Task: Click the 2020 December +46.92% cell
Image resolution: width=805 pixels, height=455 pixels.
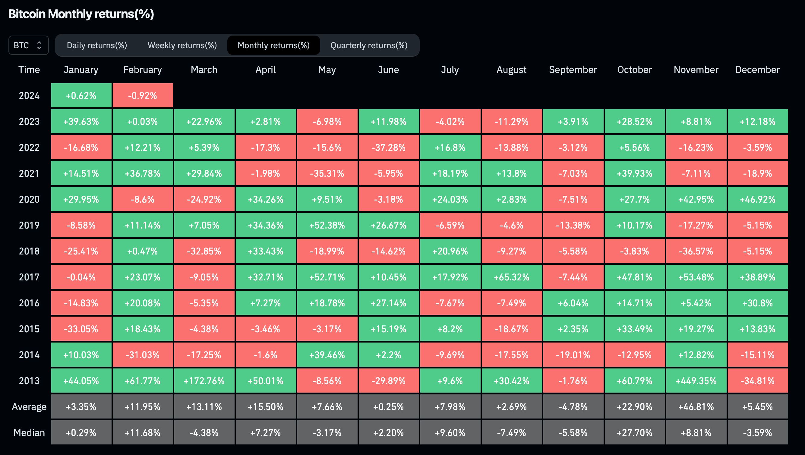Action: point(758,199)
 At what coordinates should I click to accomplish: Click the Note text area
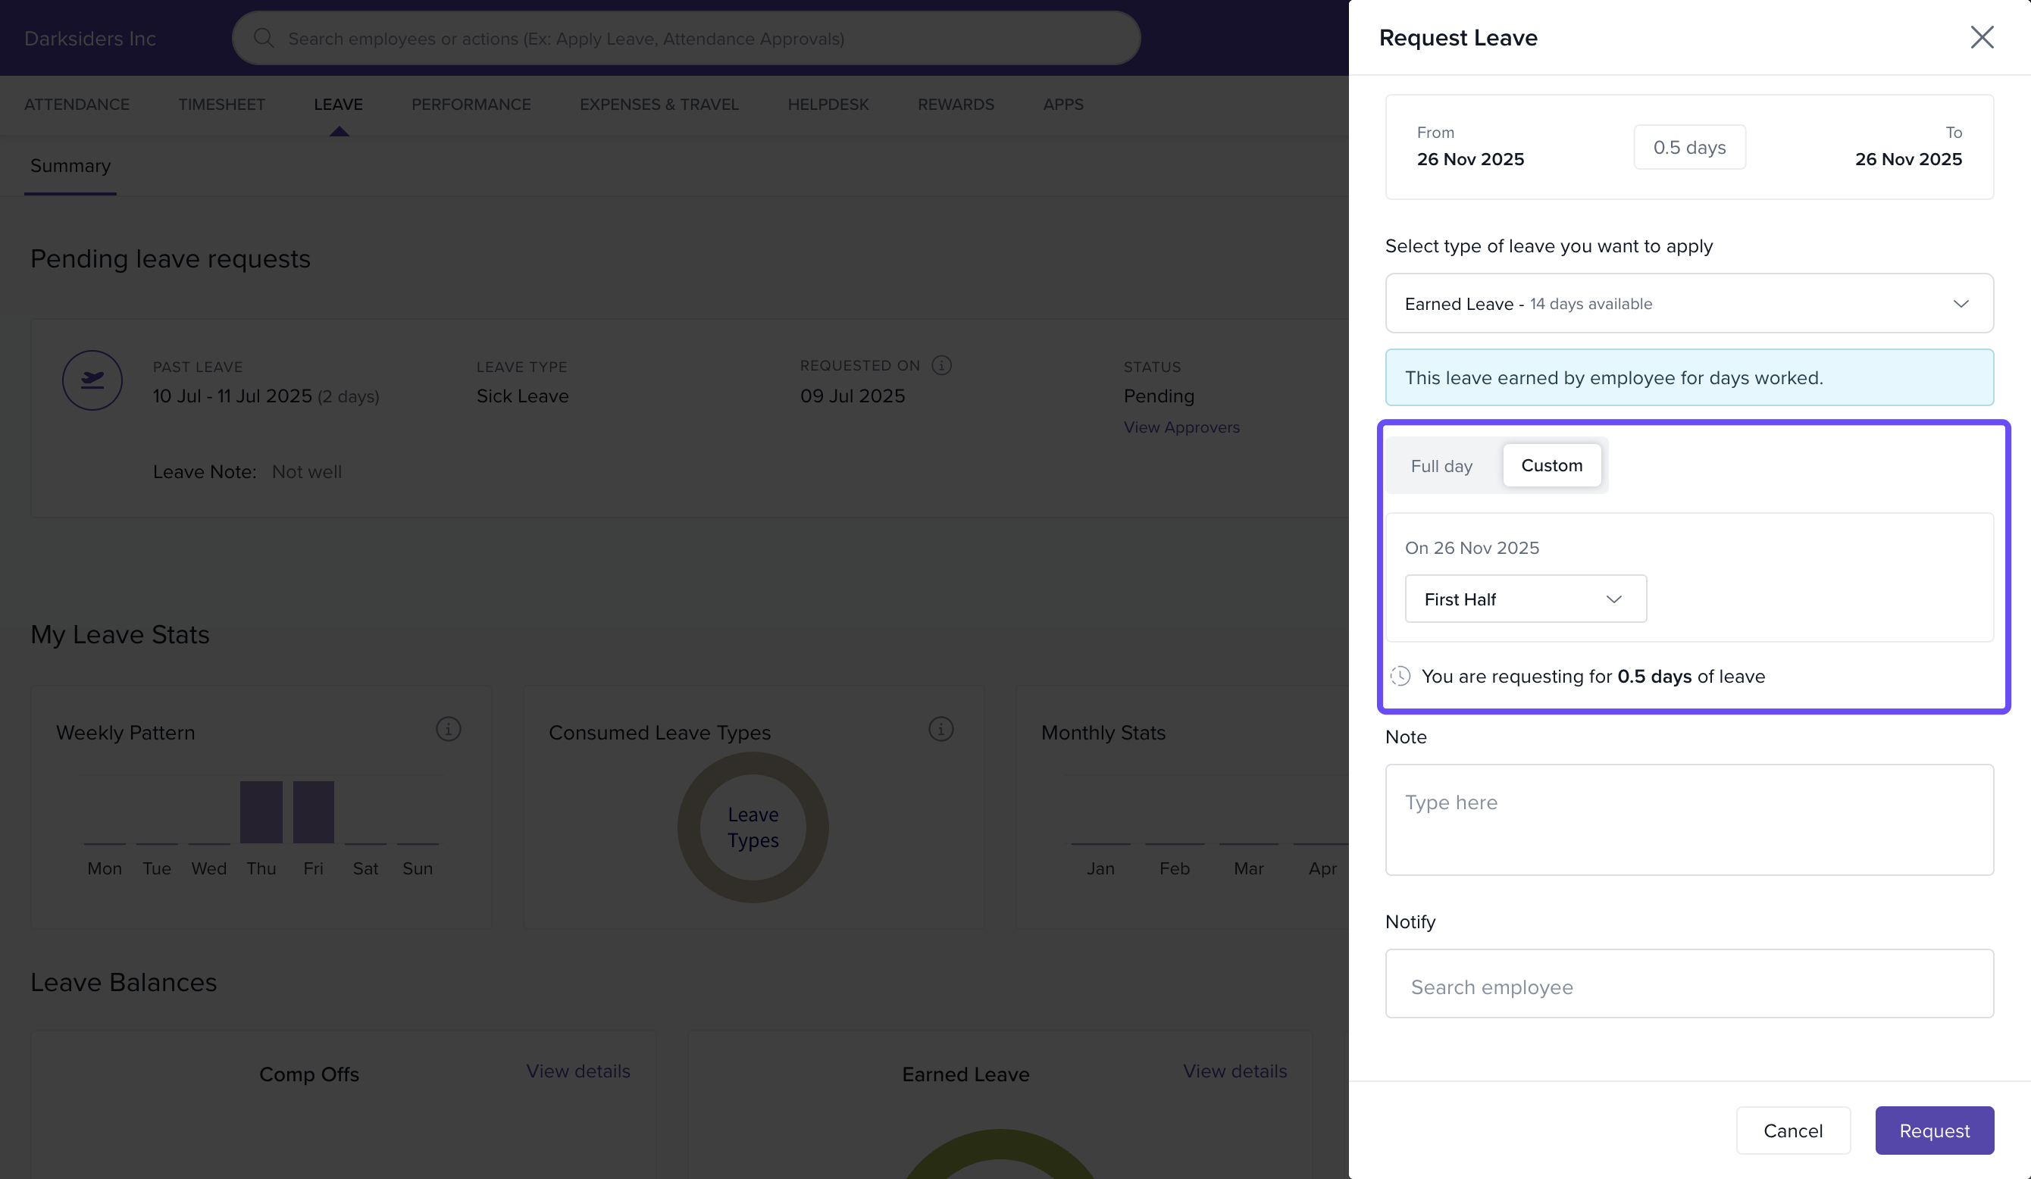coord(1688,820)
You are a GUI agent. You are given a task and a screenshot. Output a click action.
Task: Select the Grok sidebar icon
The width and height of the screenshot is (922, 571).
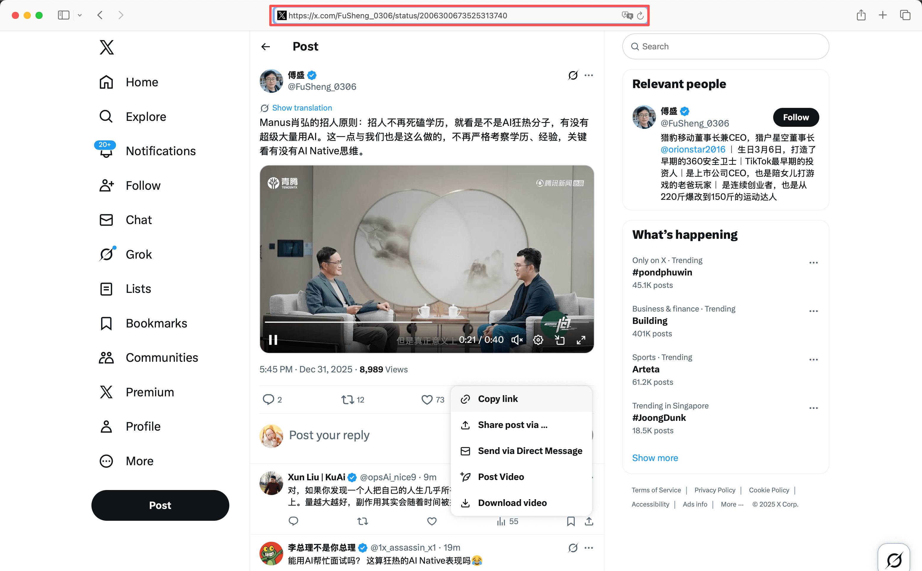(x=106, y=254)
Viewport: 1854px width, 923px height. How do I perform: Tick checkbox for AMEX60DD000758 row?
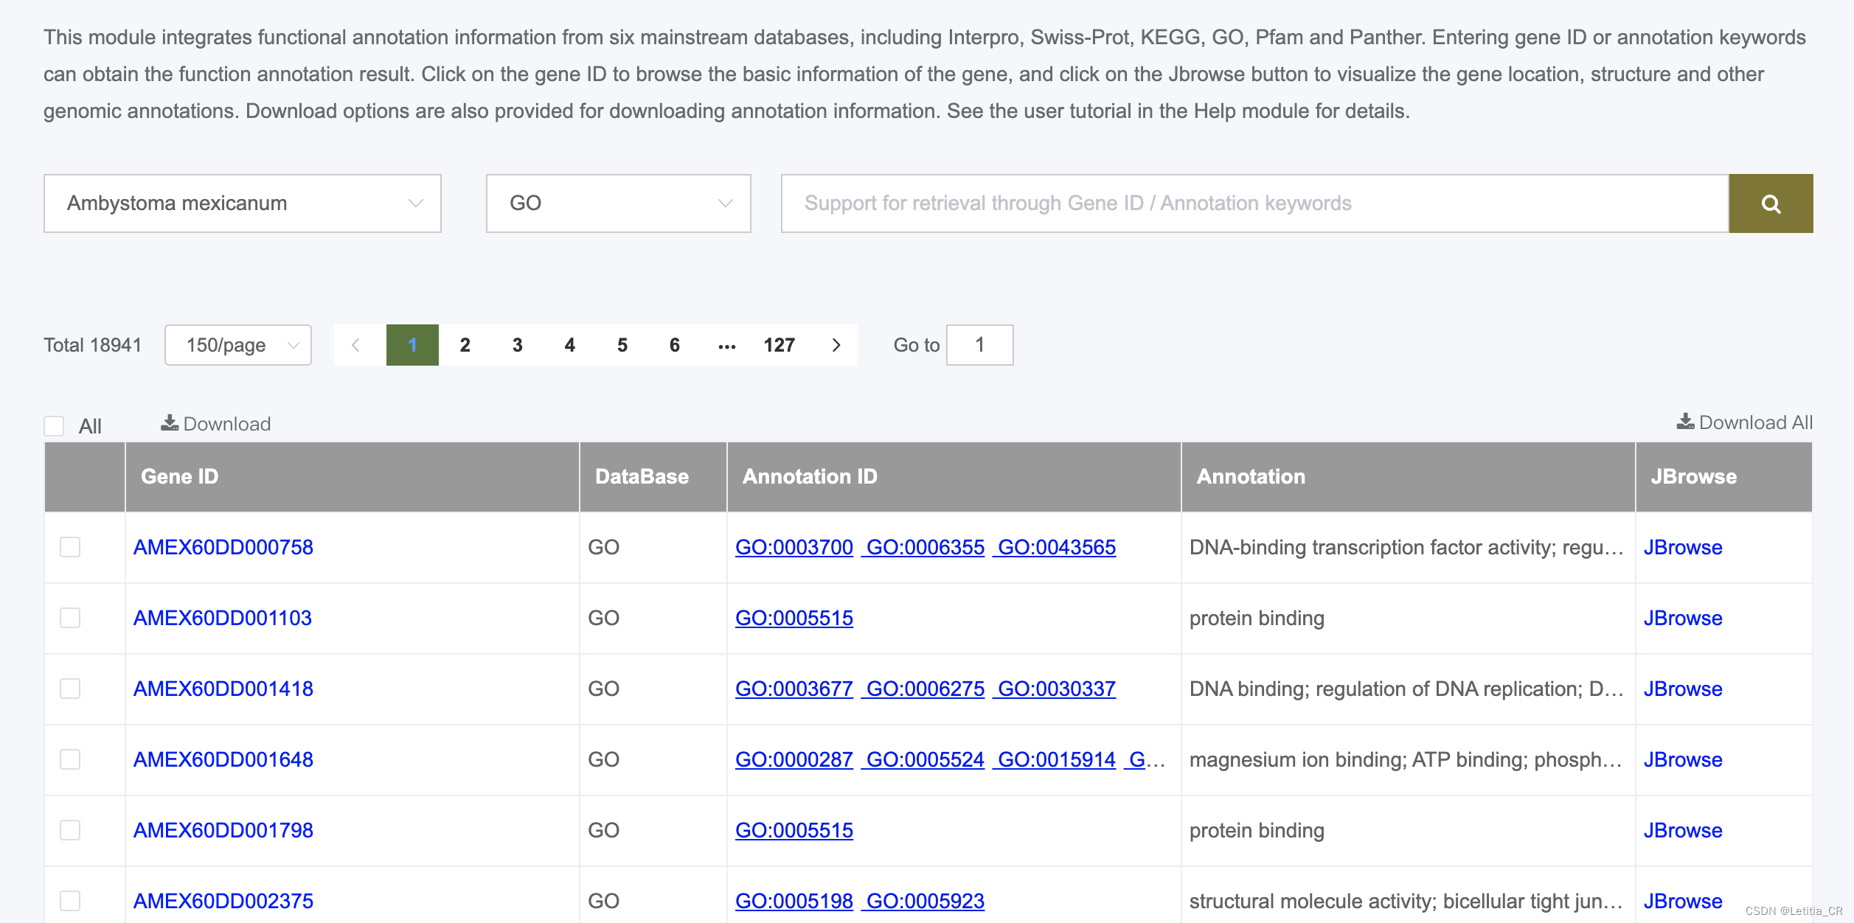coord(70,547)
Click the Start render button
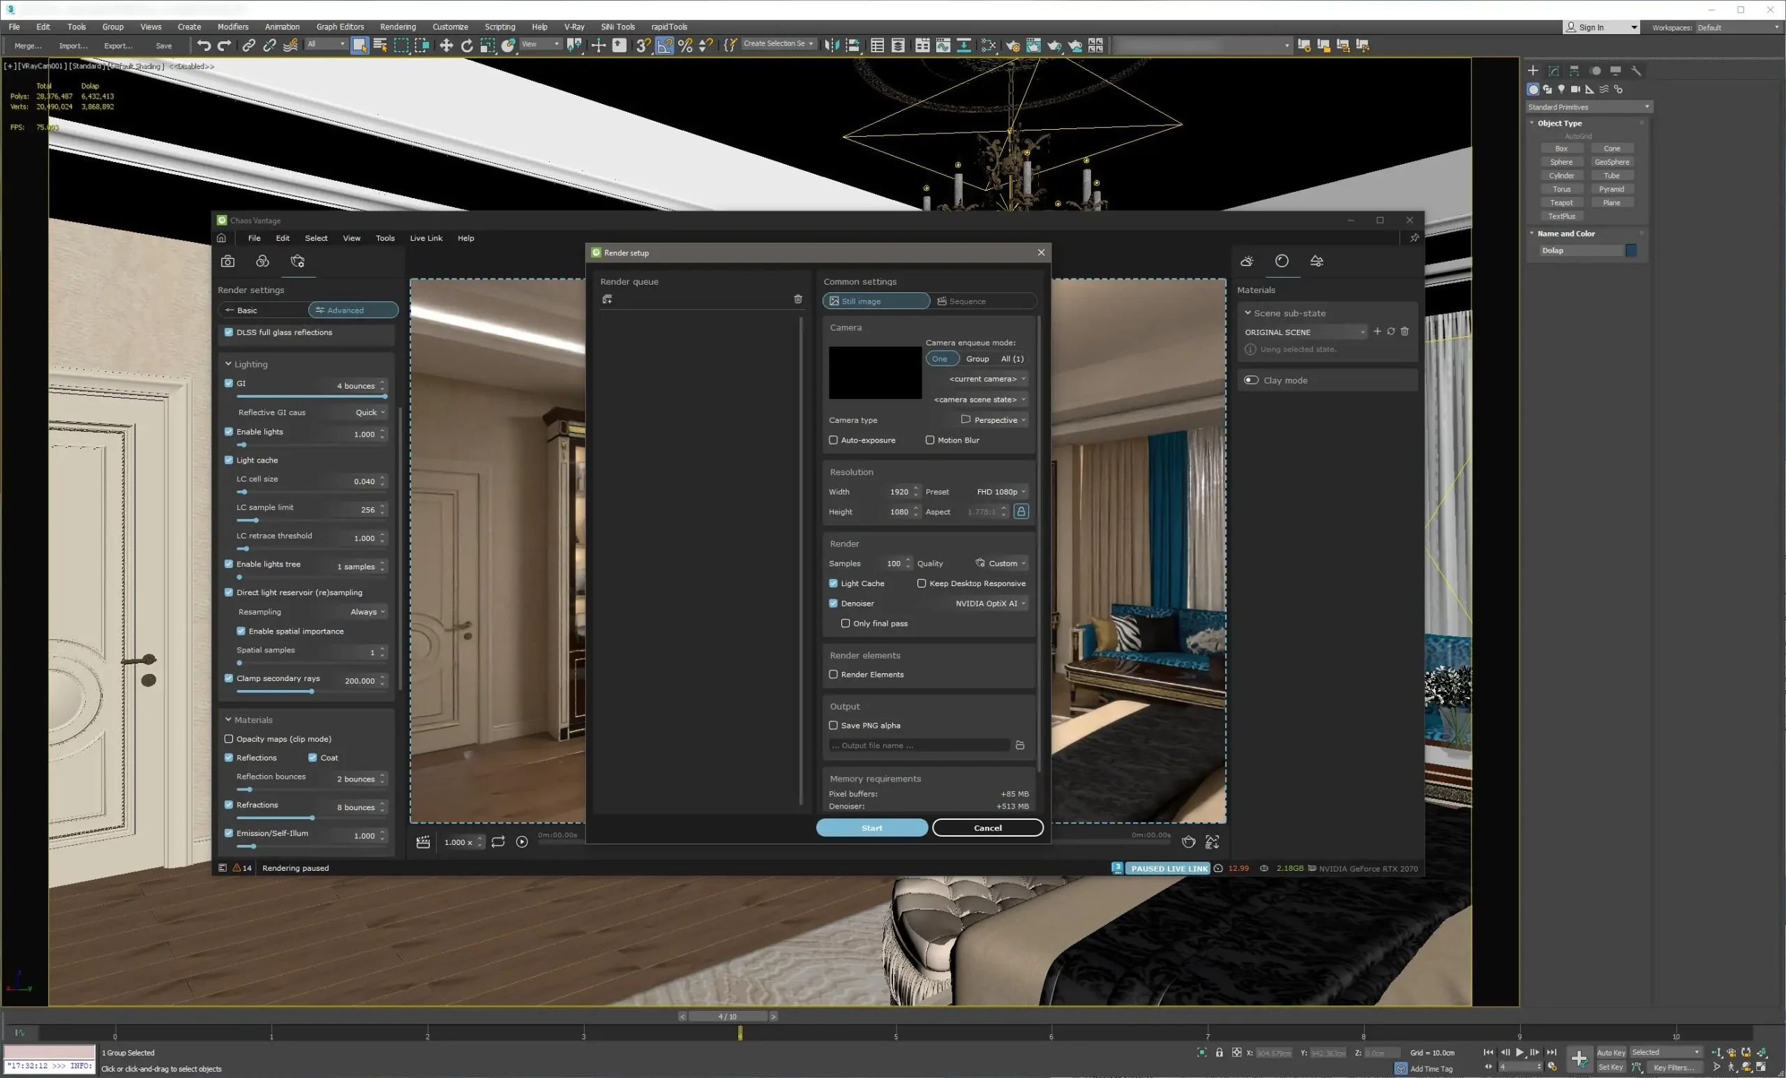The width and height of the screenshot is (1786, 1078). point(871,827)
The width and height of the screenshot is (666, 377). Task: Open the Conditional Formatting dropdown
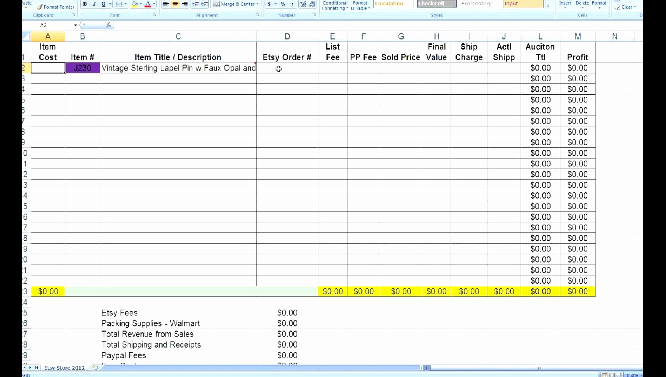pyautogui.click(x=335, y=6)
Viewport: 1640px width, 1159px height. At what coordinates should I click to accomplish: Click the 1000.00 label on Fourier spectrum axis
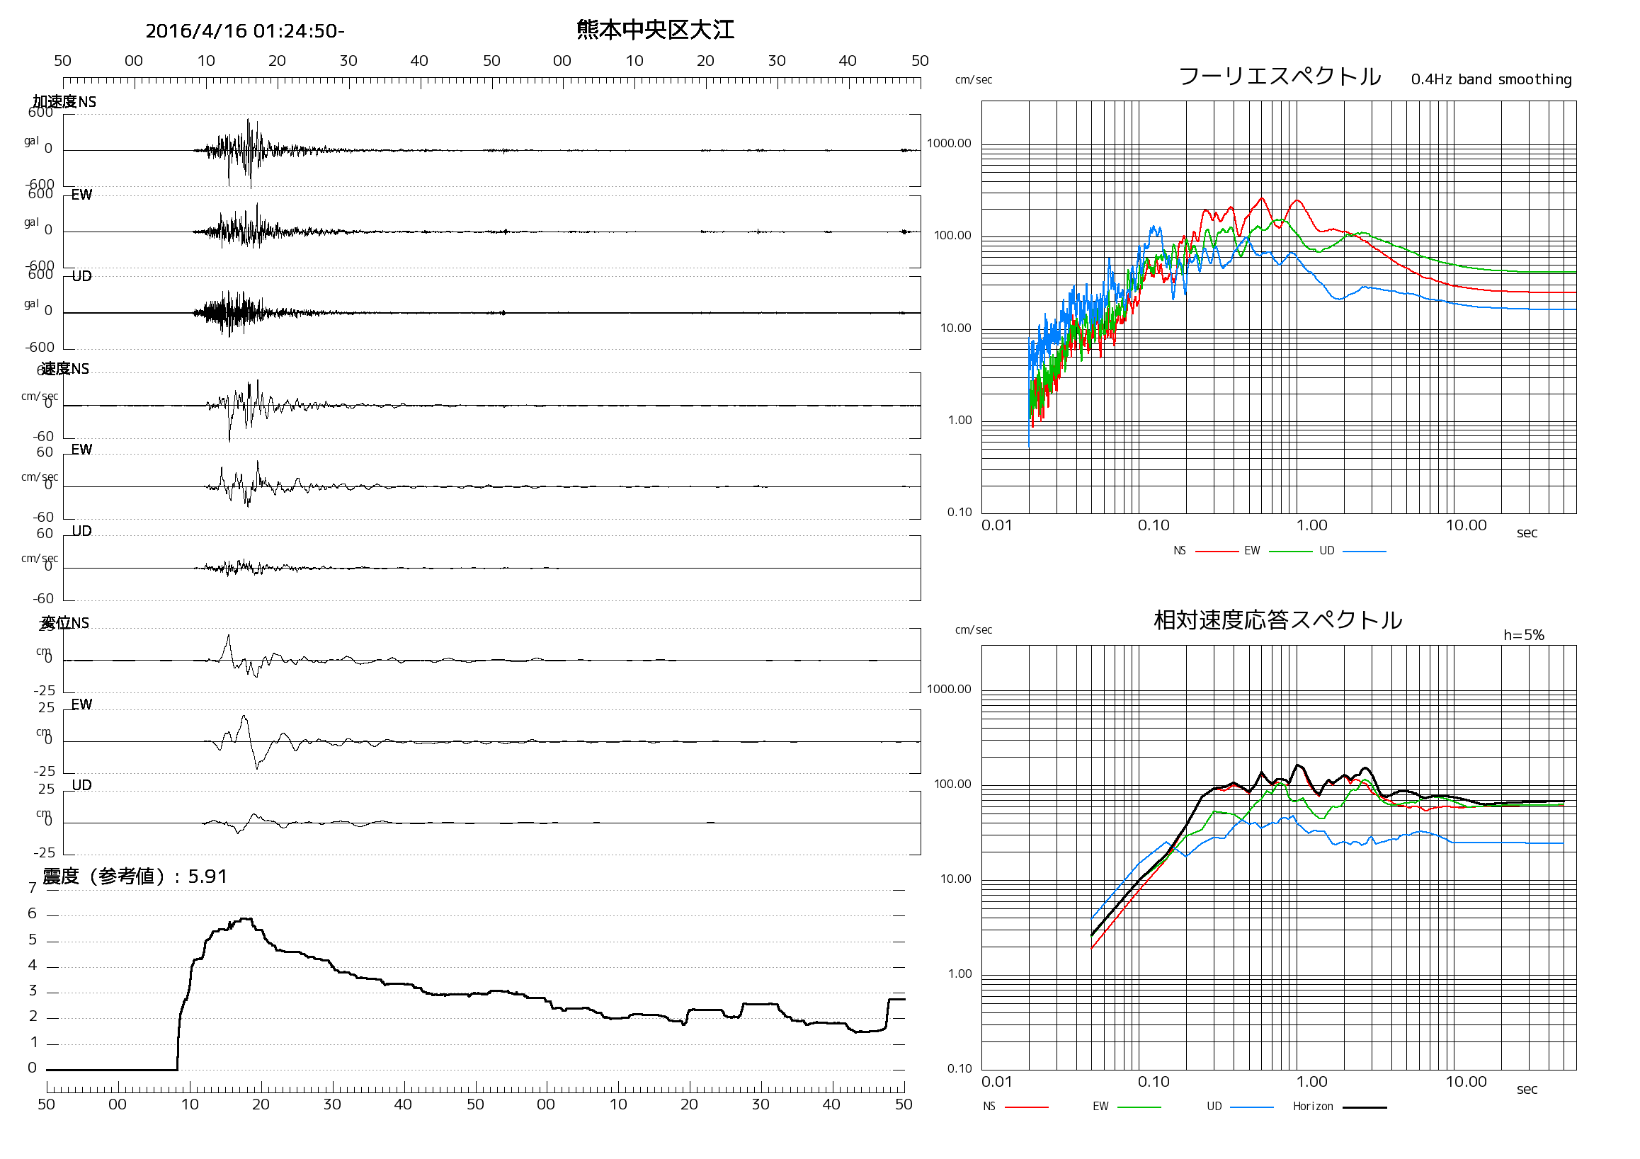pos(949,144)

::::::::::

▶ **Aim of the exercise**:
Where a line contains "Viewport: 1854px width, 923px", begin there and set down exactly each line through the end of the data above, omitting any pictures.

▶ **Written reply**:
Viewport: 1854px width, 923px height. How do I perform: Tick checkbox for AMEX60DD000758 row?
coord(70,547)
Click the Start render button
The width and height of the screenshot is (1786, 1078). point(871,827)
The width and height of the screenshot is (666, 377). Task: Open the Conditional Formatting dropdown
pyautogui.click(x=335, y=6)
Viewport: 1640px width, 1159px height. At what coordinates should I click to accomplish: Click the 1000.00 label on Fourier spectrum axis
pos(949,144)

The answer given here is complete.